Kennt dein Hund die Fallstelle nicht, sei es, dass er nicht markieren konnte oder das Ziel einfach nicht sehen oder sich merken konnte, so geht er in die Suche über. Diese Nasenarbeit ist für den Hund sehr aufregend und auch anstrengend.  Selbständig macht er sich auf die Suche nach dem Dummy.

 

  • Einweisen
    Hiermit ist gemeint, dass du deinem Hund Hinweise gibst, wo er nach dem Dummy suchen soll, wenn ein Markieren und Suchen nicht erfolgreich waren. Der Dummy ist ohne Sicht des Hundes gefallen (blinds). Du unterstützt deinen Hund beim Suchen mit Handzeichen, Stimme und ggf. mit der Pfeife, sofern du diese verwendest. Wichtig ist dabei, dass der Hund sich von dir in das Zielgebiet lenken lässt und dann erst dort auf Kommando mit der eigenständigen Suche beginnt.

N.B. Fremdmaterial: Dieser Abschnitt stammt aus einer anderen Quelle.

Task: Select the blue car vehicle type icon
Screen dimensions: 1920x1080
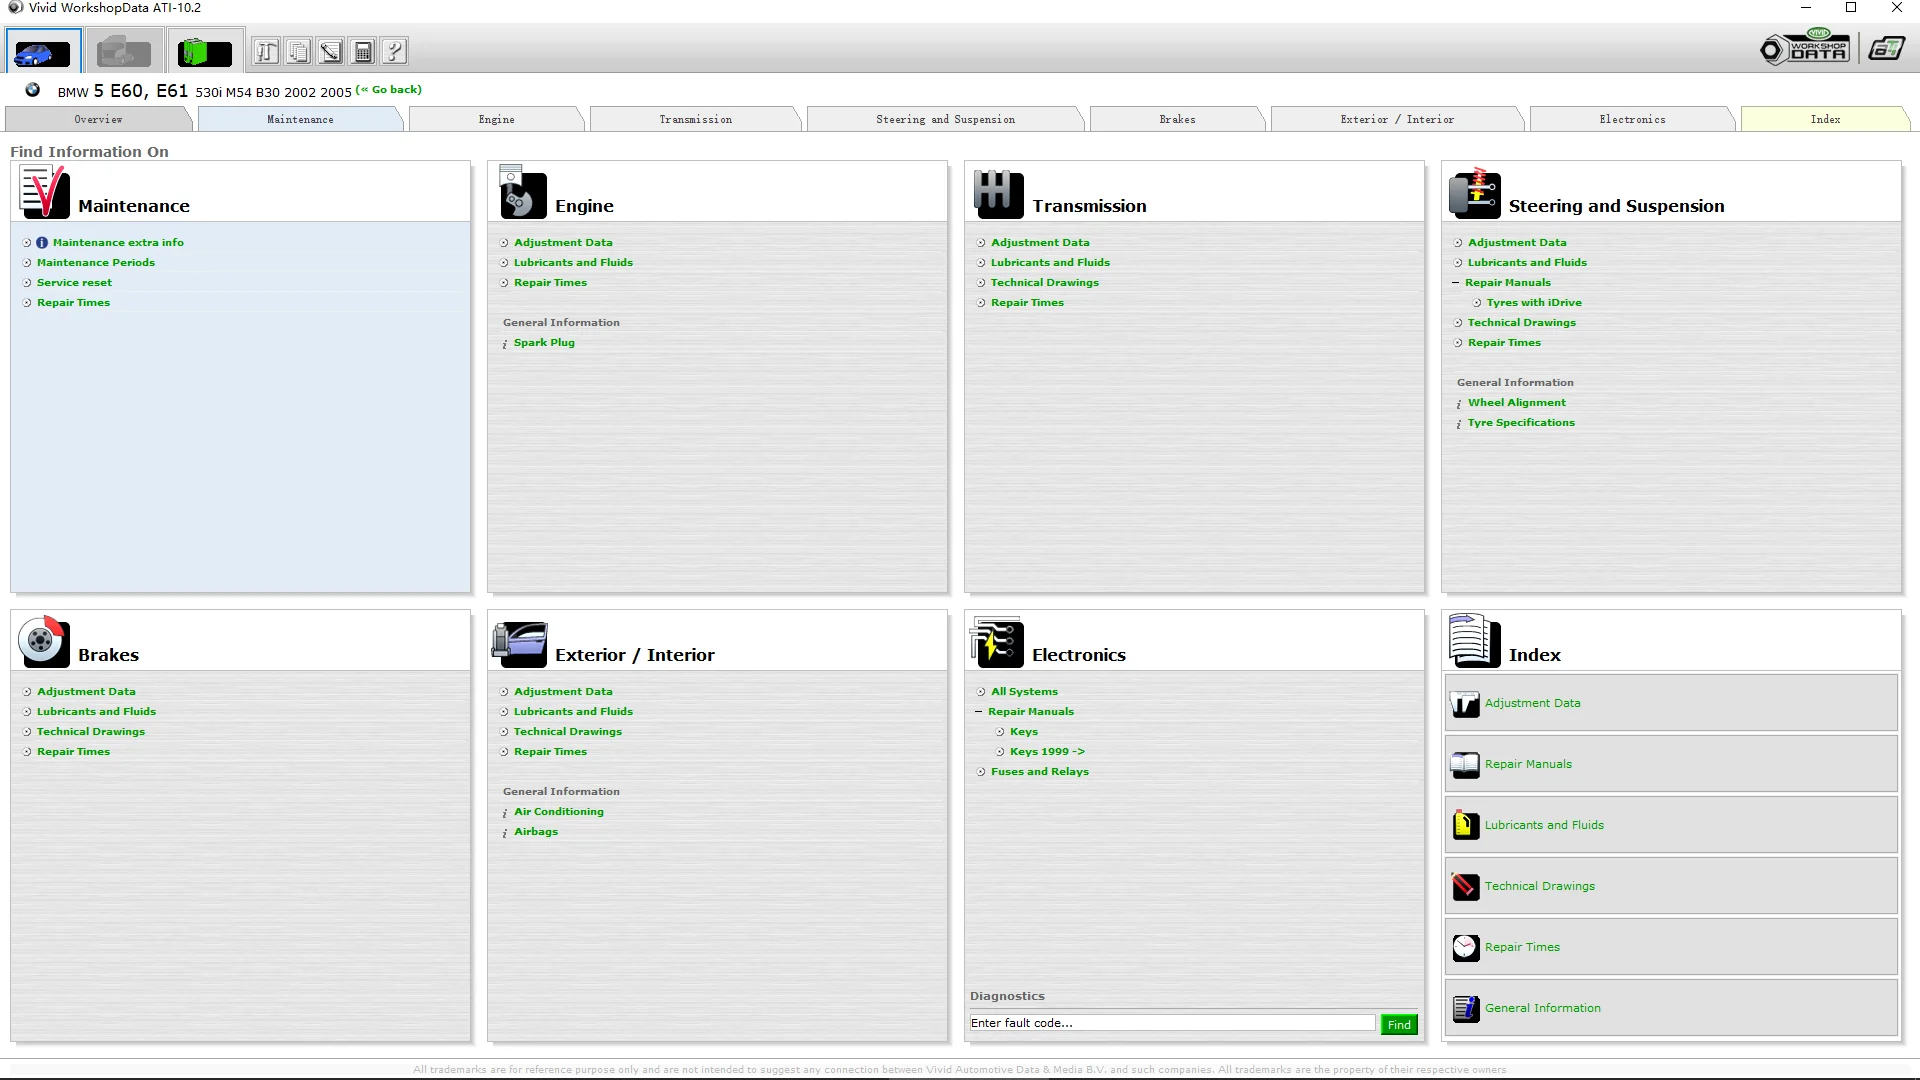Action: (x=42, y=52)
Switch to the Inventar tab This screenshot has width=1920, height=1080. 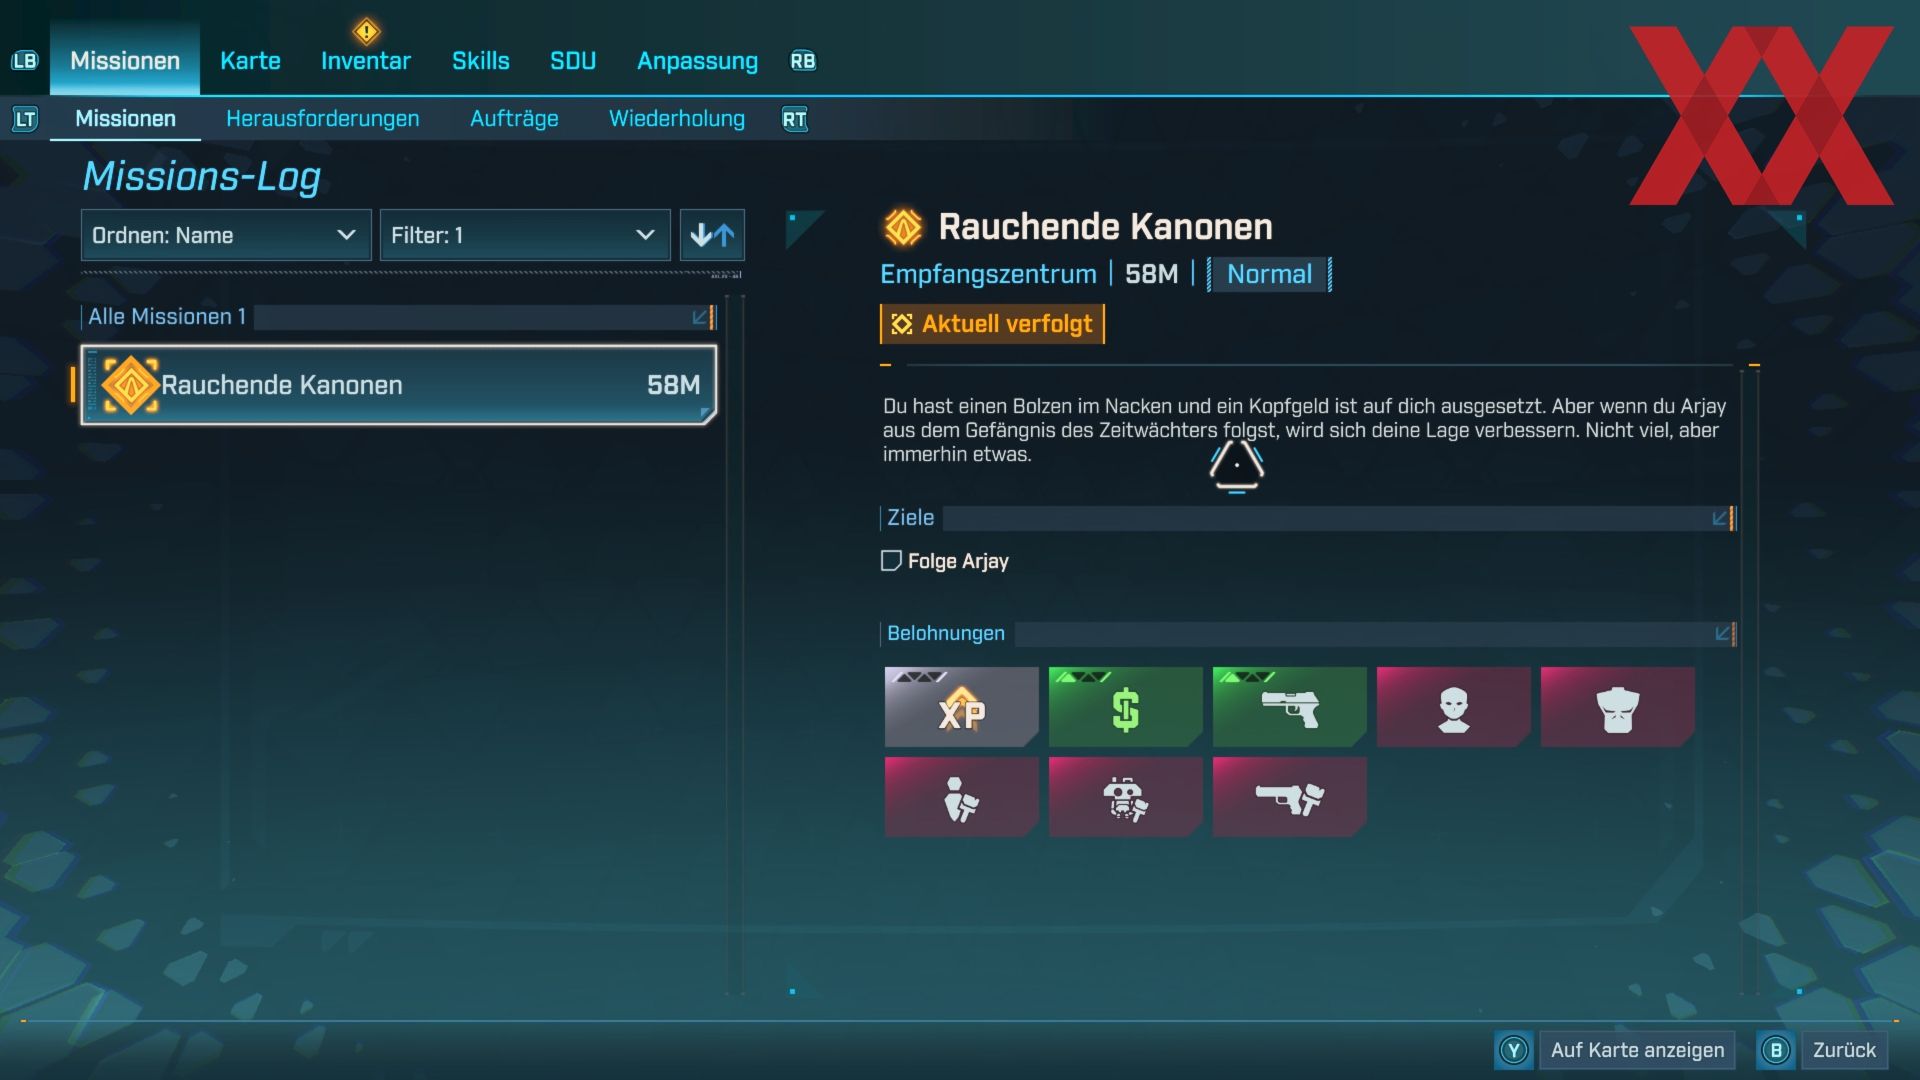[366, 61]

Für das Einweisen ist eine sehr gute Grundausbildung mit eigenen Sicht- und Hörzeichen nötig. Es müssen Befehle wie Voranschicken, nach rechts und links schicken, Zurückschicken, Zurückkommen, Stoppen als Teil des Einweisens sauber funktionieren. Die dazu nötigen Hör- und Sichtzeichen muss der Hund in einem Training zuvor sauber erlernen. Hier arbeiten Hund und Mensch eng und vertrauensvoll zusammen.

Sowohl die Distanzen als auch die Ablenkungen und die Übersichtlichkeit des Geländes variieren. Es kann zu Lande und zu Wasser gearbeitet werden. Bei dem Hund wird eine sog. Standruhe (englisch: Steadiness) gewünscht, er springt nicht vor dem Befehl und gibt auch nicht laut. In Working-Tests werden möglichst jagdnahe Situationen mithilfe von Dummies nachgestellt. Es gibt auch „Schnupper-Working-Tests“, die für Anfänger konzipiert wurden.